They had to be 'under contract by a British firm' because of Commonwealth Law at the time. The money was provided by Cuba acting for the Soviets.
I was there and knew multiple people, including the Ranger S3, who were there before me.
Agree in part and disagree in part. Agree with the "not CIA, not regime change". Not enough oompf. OTOH, there is enough firepower and boots to put ashore and lay a torch to the boatyards building the go-fasts and narco-subs. So, the potential for "training".
http://www.hisutton.com/Fully-Submersible-Narco-Submarine-Apr-2022.html
Cartels have to consider logistics too and that would put a crimp in them.
Boots ashore = invasion force = act of war. Muy no bueno. Interdiction at sea AND broadcasting the footage = sending a message. A different POTUS (Nixon, maybe) would have just quietly "disappeared" the boats and let the cartels speculate why the shipments weren't getting through. But 47 doesn't do "quiet."
And TBH we probably can't realistically interdict a meaningful fraction of the traffic even assuming 24/7 orbital overwatch. Big ocean, small boats. So we send a message: "Cuffs and a cot if you get caught" just got upgraded to "Vaya con Dios, amigo."
And the supply chain gets just a little harder to man. As you said, logistics.
Punitive Expedition Raid is no act of war. This smells like reminds ng the Leftist that have subverted out back yard while we were distracted that we have had enough.
Understand they’re building the go-fasts, and semi-subs, up creeks and the like.
No different than when the US was a ship building nation. I grew up on a coastal river that launched 1,000s of ships from dozen of yards.m many nothing more than an open field and boat ramp.
You will never cut supply until you cut demand. You will just relocate the supply to the US. This is just whack a mole.
I agree. If the demand is there, a way will be found to supply it. Costs go up, way up, but the drug, or substitute drugs, will be made available. Too much money for it not to.
Drug addiction like incest starts at home. If Americans did not voraciously consume drugs, then less need to to send a flotilla to shoot up some little boat at whatever huge cost. The poisin is already here. Of note is the American Sackler family. The Sacklers owned Purdue Pharma, the company that developed OxyContin, the drug at the center of the U.S. opioid epidemic. The Sacklers', particularly Richard Sackler, aggressively pushed the drug's sales through fraudulent marketing to doctors stating that the drug was not addictive. focus on supply rather than demand. No jail time or suggestion that dropping explosives on them was a patriotic action.
A Cato Institute article by David Bier cites data that fentanyl Is smuggled for U.S. citizens by U.S. citizens. Fentanyl smuggling is ultimately funded by U.S. consumers who pay for the illicit opioids: nearly 99 percent of whom are U.S. citizens.

****

* **Task list**:
(a) In the forum discussion on drug smuggling, which company owned by the Sacklers developed OxyContin?
(b) Carry on the forum discussion on drug smuggling from its final sentence.

(Screenshot grounding data)

****

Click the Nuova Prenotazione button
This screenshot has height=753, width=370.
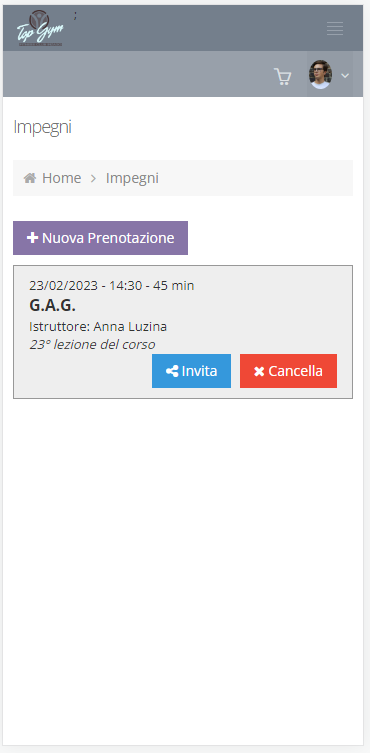(x=100, y=238)
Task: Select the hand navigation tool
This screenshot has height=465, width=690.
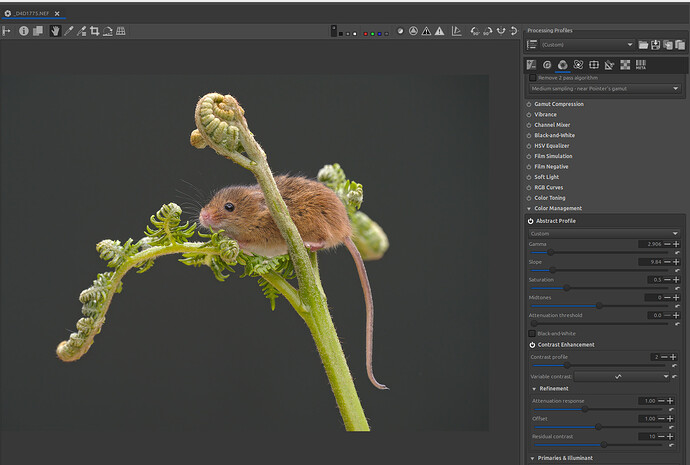Action: tap(55, 31)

****

* **Answers provided**:
(a) Purdue Pharma

(b)
In 2022, U.S. citizens were 89 percent of convicted fentanyl drug traffickers at U.S.ports of entry. In 2023, 93 percent of fentanyl seizures occurred at legal crossing points or interior vehicle checkpoints, not on illegal ocean routes because U.S. citizens (who are subject to less scrutiny) when crossing legally are the best smugglers.
Aggressive drug interdiction exacerbates fentanyl smuggling. The fentanyl problem is a direct consequence of drug prohibition and interdiction. Dr. Jeff Singer has written:
"Fentanyl’s appearance in the underground drug trade is an excellent example of the “iron law of prohibition:” When alcohol or drugs are prohibited they will tend to get produced in more concentrated forms, because they take up less space and weight in transporting and reap more money when subdivided for sale."
The only appropriate response to the opioid epidemic is treatment of addiction. But for this to be possible, there must bepolicies that facilitate treatment and reduce the deaths from addiction. To develop these policies, policymakers need to ignore the calls to blame foreigners for our drug problems. But then ordering the feel good killing on the odd little boat, filled of course with only a full crew of only the worst unknown terrorists known to man, at staggering cost. It does, however, distract from that other Caribbean venture of identities undisclosed.
Regime change with battallion of Marines?
I hope you are VERY wrong.
Because, It would mean someone in the highest command was abusing the substances that were being intercepted here...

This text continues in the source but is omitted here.